Horne was speaking in Brazil as he attended the Soccerex conference, and he reiterated the FA's desire to bring in goalline technology.
Chelsea will become the first English team to see the system fully operational when they partake in the Club World Cup in December.
"The technology is fast and accurate, it's an aid to the referee and it makes absolute sense to me," Horne told the Times.
"But I would draw the line at that, personally I don't buy the argument that we're ready for technology to help with offsides, simulation or anything like that - because re-refereeing the game would really interrupt the flow.
"The reason it works for tennis and cricket is that there are so many points and natural breaks, and it will work for the big points in football, but there aren't very many of them.
"We've tested it to destruction in laboratories, then in stadia. Having it not work would almost be worse than not having it all. That's why it has taken a while to get here."

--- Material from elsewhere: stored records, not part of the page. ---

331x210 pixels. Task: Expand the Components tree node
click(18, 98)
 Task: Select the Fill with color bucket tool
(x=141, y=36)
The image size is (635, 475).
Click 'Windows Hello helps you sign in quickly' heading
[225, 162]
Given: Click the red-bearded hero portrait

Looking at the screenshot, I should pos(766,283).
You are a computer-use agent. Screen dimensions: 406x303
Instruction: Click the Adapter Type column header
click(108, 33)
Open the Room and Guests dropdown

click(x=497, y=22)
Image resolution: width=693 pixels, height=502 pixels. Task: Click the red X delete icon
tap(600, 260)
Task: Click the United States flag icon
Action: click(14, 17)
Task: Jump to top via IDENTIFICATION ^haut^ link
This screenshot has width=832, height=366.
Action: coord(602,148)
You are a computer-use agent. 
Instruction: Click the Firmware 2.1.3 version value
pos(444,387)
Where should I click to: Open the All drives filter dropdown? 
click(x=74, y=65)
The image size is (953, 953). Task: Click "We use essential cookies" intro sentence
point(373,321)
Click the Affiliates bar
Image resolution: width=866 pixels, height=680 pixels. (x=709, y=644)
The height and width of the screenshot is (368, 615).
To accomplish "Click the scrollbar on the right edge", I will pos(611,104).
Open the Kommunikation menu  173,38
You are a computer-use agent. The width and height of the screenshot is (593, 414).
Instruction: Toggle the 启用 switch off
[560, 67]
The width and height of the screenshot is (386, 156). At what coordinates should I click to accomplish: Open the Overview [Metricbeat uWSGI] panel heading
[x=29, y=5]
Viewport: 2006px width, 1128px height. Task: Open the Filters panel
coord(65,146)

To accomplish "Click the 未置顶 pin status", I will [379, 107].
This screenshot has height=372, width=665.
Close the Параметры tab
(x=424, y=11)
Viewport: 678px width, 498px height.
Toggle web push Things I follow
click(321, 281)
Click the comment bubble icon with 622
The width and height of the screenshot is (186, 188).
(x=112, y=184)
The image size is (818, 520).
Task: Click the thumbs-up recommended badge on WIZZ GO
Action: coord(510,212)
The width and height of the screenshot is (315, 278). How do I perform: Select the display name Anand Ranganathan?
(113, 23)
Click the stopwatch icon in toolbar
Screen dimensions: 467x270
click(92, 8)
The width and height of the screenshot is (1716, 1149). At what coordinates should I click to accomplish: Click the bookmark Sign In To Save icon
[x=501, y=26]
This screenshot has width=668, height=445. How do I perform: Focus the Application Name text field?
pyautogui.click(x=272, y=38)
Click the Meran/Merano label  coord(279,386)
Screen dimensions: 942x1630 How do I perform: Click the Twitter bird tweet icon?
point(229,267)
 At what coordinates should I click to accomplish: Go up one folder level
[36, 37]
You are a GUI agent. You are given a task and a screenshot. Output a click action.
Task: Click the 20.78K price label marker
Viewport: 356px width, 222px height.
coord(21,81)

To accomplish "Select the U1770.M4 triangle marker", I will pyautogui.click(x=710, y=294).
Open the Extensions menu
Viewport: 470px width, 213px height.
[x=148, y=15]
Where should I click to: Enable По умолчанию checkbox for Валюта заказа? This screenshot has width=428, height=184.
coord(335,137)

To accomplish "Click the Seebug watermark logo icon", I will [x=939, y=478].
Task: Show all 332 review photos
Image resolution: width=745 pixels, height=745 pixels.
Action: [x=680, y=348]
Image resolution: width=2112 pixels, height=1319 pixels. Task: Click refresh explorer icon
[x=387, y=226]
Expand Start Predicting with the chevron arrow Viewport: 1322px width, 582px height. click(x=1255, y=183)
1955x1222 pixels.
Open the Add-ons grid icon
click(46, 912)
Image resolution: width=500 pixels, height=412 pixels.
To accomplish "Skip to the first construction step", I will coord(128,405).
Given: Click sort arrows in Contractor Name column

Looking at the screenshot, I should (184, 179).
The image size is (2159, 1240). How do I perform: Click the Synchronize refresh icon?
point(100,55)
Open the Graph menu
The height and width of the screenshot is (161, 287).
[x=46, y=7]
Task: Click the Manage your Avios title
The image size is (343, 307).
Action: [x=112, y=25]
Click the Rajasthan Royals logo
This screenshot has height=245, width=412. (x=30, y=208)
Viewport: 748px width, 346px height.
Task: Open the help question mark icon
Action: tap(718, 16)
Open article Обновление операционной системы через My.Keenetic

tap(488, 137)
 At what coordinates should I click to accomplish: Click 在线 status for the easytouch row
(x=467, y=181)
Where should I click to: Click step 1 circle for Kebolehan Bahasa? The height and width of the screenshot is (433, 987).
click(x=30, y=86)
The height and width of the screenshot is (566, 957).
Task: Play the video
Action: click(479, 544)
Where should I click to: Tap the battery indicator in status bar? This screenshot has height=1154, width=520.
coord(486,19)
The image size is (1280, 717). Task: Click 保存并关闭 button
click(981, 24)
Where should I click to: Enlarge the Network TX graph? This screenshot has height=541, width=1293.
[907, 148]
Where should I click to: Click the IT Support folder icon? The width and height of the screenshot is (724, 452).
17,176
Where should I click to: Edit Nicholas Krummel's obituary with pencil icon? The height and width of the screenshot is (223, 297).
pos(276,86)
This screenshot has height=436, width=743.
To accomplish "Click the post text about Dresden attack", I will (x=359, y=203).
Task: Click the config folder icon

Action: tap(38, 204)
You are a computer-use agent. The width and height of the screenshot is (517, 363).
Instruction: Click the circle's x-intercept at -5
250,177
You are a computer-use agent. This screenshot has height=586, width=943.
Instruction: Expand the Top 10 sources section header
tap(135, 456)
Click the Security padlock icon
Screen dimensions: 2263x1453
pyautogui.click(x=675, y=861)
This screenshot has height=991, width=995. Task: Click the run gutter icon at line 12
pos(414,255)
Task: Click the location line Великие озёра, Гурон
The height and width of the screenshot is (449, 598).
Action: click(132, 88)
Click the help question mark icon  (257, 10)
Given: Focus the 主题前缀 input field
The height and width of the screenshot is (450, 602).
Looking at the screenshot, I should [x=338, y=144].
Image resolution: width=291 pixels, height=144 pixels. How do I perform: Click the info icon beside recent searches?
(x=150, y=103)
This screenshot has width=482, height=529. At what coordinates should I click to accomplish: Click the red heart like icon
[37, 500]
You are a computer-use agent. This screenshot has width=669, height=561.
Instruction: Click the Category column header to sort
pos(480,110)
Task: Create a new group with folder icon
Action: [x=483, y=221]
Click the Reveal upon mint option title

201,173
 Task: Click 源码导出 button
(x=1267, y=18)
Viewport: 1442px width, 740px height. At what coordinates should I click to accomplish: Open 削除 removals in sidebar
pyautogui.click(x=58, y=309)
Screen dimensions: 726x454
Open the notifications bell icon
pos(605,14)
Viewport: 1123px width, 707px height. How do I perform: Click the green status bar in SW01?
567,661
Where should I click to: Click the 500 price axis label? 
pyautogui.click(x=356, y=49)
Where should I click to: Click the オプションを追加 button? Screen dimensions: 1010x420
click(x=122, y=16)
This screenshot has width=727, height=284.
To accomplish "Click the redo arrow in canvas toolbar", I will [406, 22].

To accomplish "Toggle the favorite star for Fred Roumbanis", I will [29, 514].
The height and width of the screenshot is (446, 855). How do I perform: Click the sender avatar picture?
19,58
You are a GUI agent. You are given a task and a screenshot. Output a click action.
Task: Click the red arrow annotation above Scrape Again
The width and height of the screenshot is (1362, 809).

Horne hopes that the systems will be installed early in the New Year with Wembley getting it at the same time as the Premier League clubs.
"They're using it in the Club World Cup, the Premier League will be procuring it in January and we'll piggy-back with them to buy something for Wembley," he said.
"The clubs want it, so you need 21 installations in English football. I don't think the Championship is ready for it.
"There are a few questions to answer, in a couple of years' time, you might have five clubs who are in the relegation zone and have the technology, do you turn it on? I would personally. It's not like you've got it in one goal and not the other.
"There's no home advantage there, it's still a level playing field. Given that it's an absolute cut and dried decision, I just think it's really important we get it right."